During his school days, the factory owner's son switched to the military high school Mährisch-Weißkirchen and then the cavalry school, which is also located on site. As a career officer he was from 1905 in the rank of lieutenant in a hussar regiment . Since 1908 he was married to Ferdinanda Maria Theresia, Countess von und zu Westerholt and Gysenberg (1887-1954), the owner of Freyenthurn Castle . Knapp was exempted from the army and professionally practiced equestrian sport, according to his own statements he should have won exactly 128 prizes from 1904 to 1914. He was also active in automobile racing.

With the rank of first lieutenant and captain of the Austro-Hungarian Army , he took part continuously in the First World War and received several awards. As early as 1911 he had acquired the Retzhof Castle estate in the Leibnitz district , which he managed and which his family owned until 1945. Knapp joined the SS in 1931 (SS no.36.350) and the NSDAP ( membership number 782.132) in 1932 . For the SS he built up the motorcycle squadron in Styria and from 1932 headed SS-Standarte 38. Due to internal quarrels, he resigned from the SS. For the party acted in 1932 as a district leader of Leibnitz .
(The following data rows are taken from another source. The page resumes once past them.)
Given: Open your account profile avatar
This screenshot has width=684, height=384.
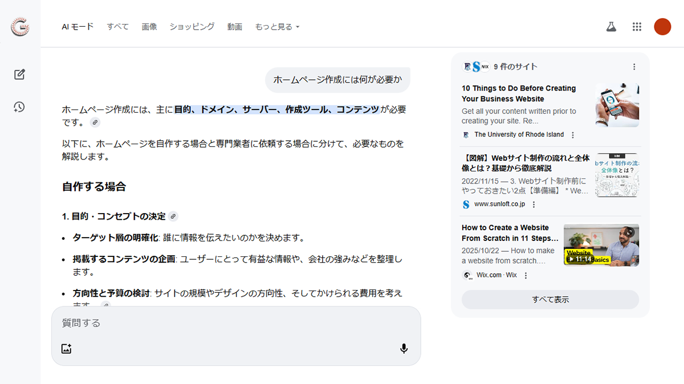Looking at the screenshot, I should [662, 26].
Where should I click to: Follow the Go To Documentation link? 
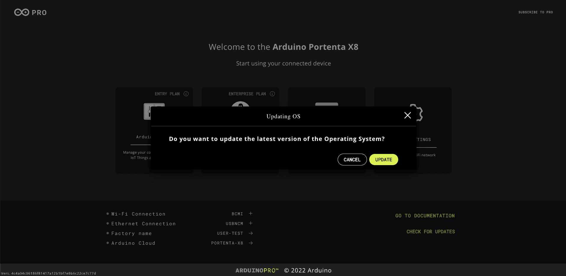pyautogui.click(x=425, y=216)
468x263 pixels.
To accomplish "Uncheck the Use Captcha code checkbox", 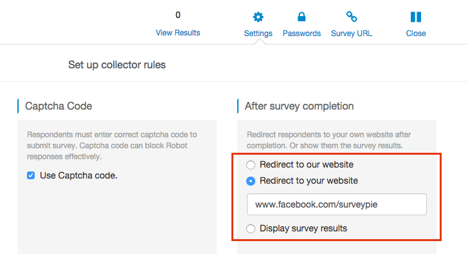I will [x=31, y=175].
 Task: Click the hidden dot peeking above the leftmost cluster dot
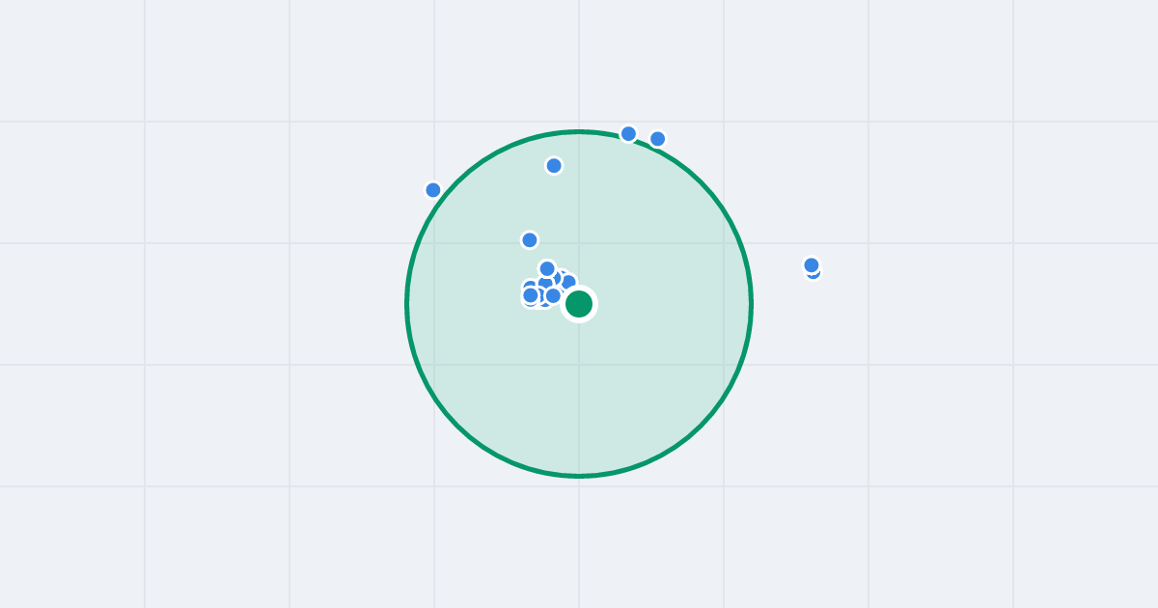pyautogui.click(x=530, y=284)
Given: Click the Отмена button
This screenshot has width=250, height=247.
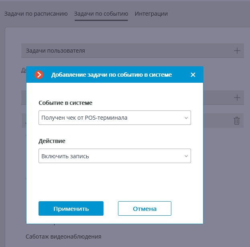Looking at the screenshot, I should 144,208.
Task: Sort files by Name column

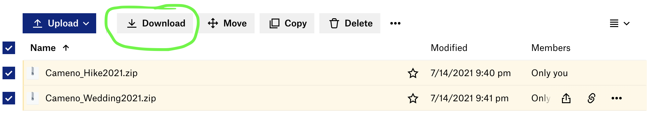Action: tap(43, 48)
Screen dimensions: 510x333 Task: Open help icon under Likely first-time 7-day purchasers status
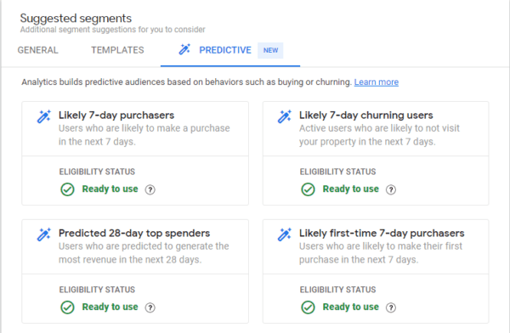pyautogui.click(x=391, y=308)
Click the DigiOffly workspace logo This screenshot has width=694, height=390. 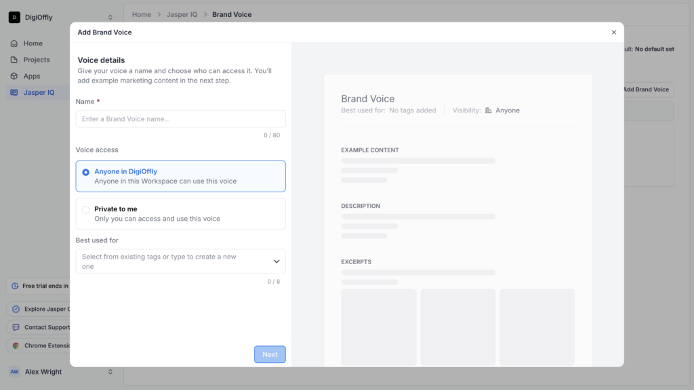point(15,16)
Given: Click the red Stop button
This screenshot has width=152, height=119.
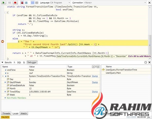Looking at the screenshot, I should coord(15,2).
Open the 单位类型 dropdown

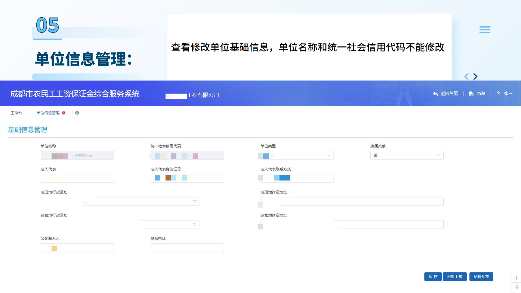329,155
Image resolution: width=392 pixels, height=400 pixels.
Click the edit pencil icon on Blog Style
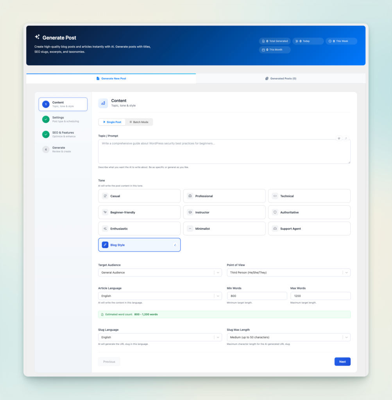(x=175, y=245)
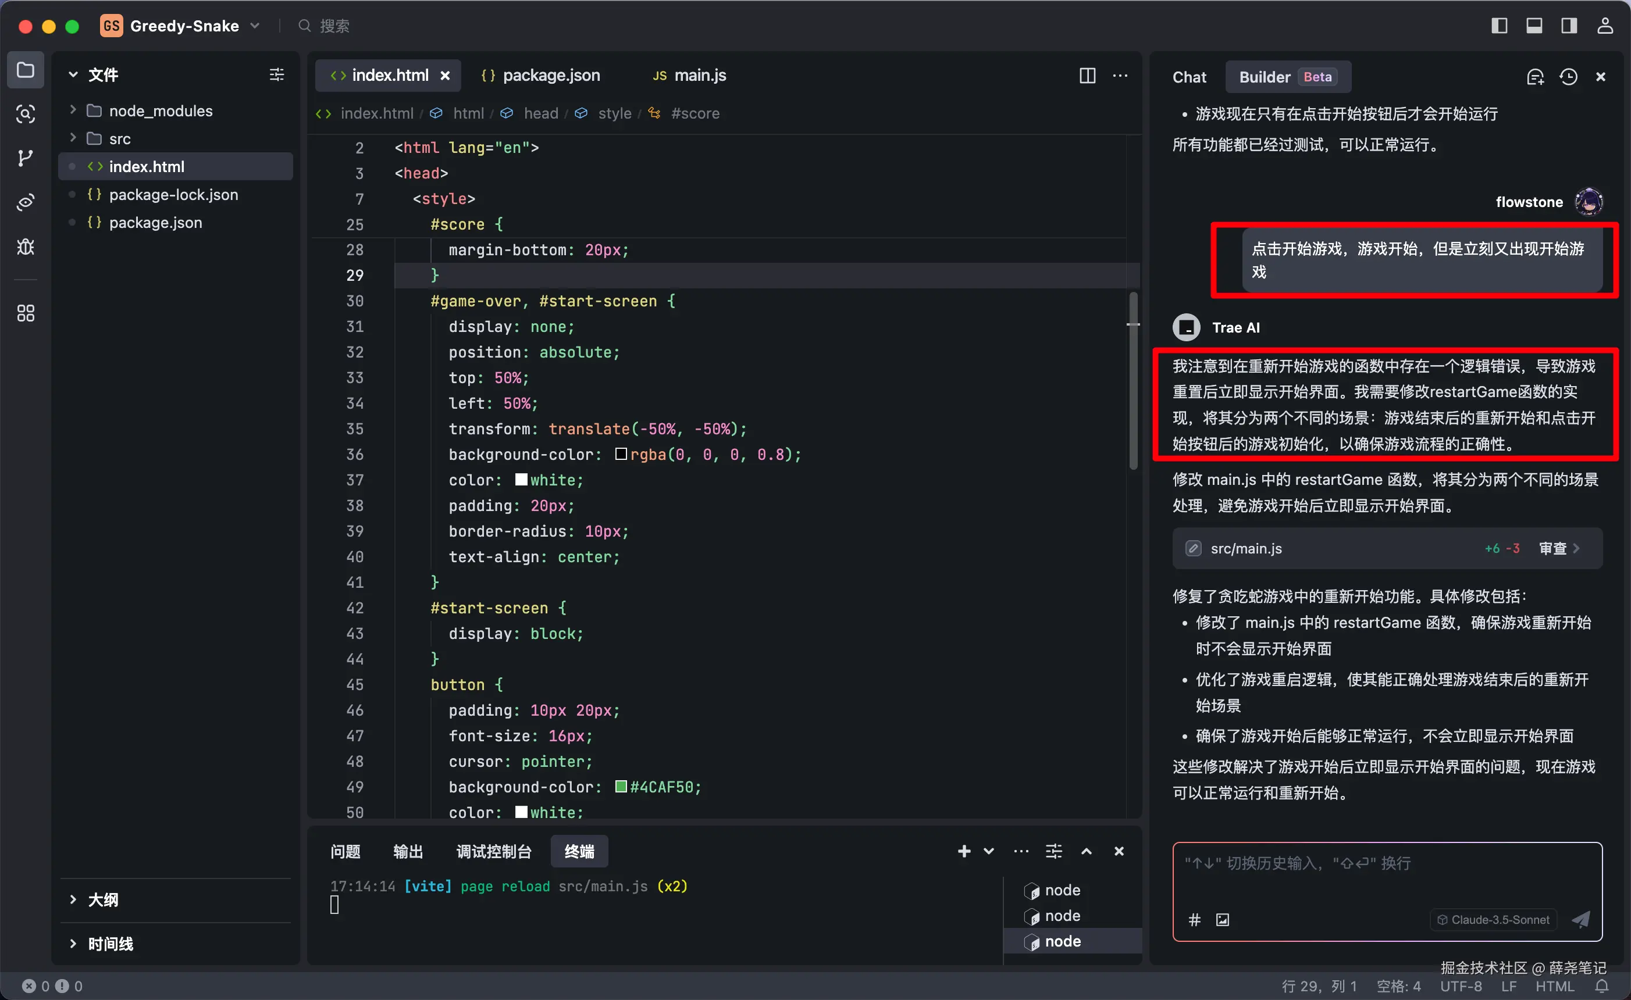Viewport: 1631px width, 1000px height.
Task: Open chat history clock icon
Action: coord(1568,77)
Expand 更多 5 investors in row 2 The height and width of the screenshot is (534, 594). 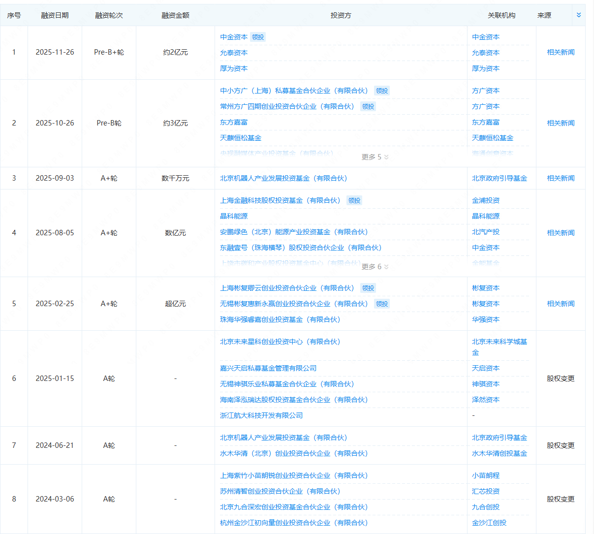tap(375, 157)
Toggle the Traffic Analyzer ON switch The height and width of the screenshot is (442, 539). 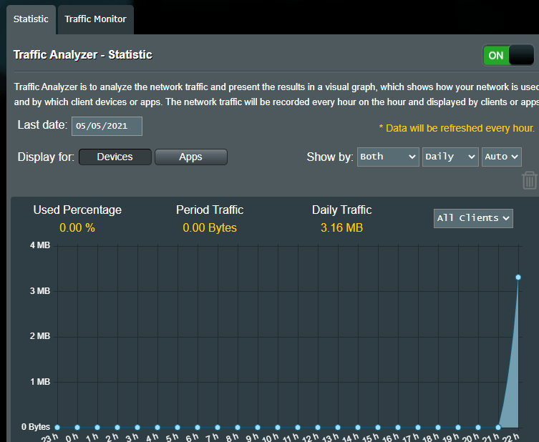[x=509, y=55]
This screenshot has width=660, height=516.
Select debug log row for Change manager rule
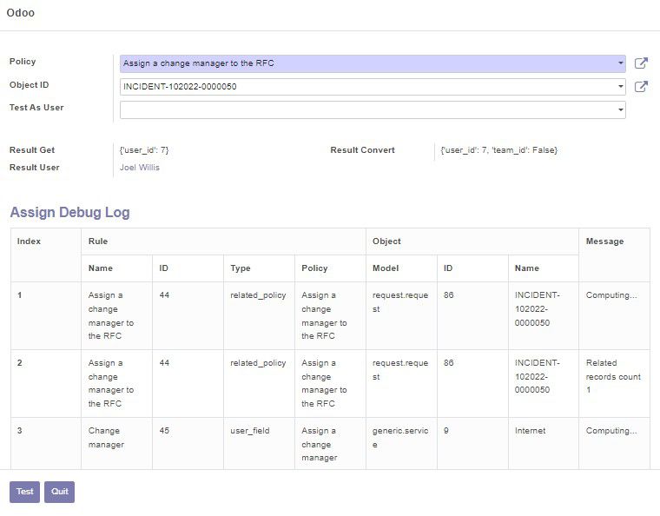point(330,443)
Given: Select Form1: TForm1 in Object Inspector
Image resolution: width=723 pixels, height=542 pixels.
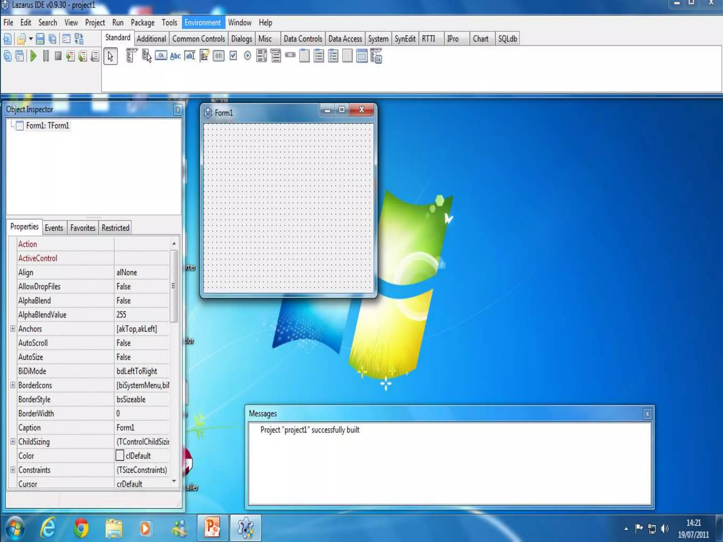Looking at the screenshot, I should tap(47, 126).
After the July coup in 1934 he was arrested and sentenced to five years in prison, as well as confiscation of property and a fine (40,000 schillings). He was given amnesty as part of the July 1936 Agreement . After his release from prison, he lived in the German Reich from October 1936 and was looked after by the NSDAP's refugee agency. He was able to re-join the SS as an old fighter , rose steadily within this Nazi organization and worked full-time for the SS. From 1938 he was staff leader of Section II with headquarters in Dresden and from 1940 leader of SS Section XXXVII in Reichenberg . From September 1942 he was "police officer for the order and security police at the Gauleiter and Reichsstatthalter in the Sudetengau ". The background was a conflict between Konrad Henlein and Reichsführer SS Heinrich Himmler regarding the police in the Sudetenland . Knapp was forced to vacate his post in the summer of 1943 after investigating a dispute between Henlein and his deputy Richard Donnevert . After a stay at a spa in Bad Tölz , he was initially deferred by the SS service, but at the beginning of October 1943 he was promoted to SS brigade leader. From September 1944 he led SS Section II in Dresden.

literature

  • Wolfgang Graf: Austrian SS generals. Himmler's reliable vassals , Hermagoras-Verlag, Klagenfurt / Ljubljana / Vienna 2012, ISBN 978-3-7086-0578-4 , p. 341 ff.
  • Hans Schafranek : Biographies of Styrian Nazi Actors. In: Herbert Blatnik, Hans Schafranek (Ed.): From the NS ban to the "Anschluss". Styrian National Socialists 1933–1938. Czernin Verlag, Vienna 2015, ISBN 978-3-7076-0554-9 , pp. 485-487 (keyword: KNAPP, Robert ).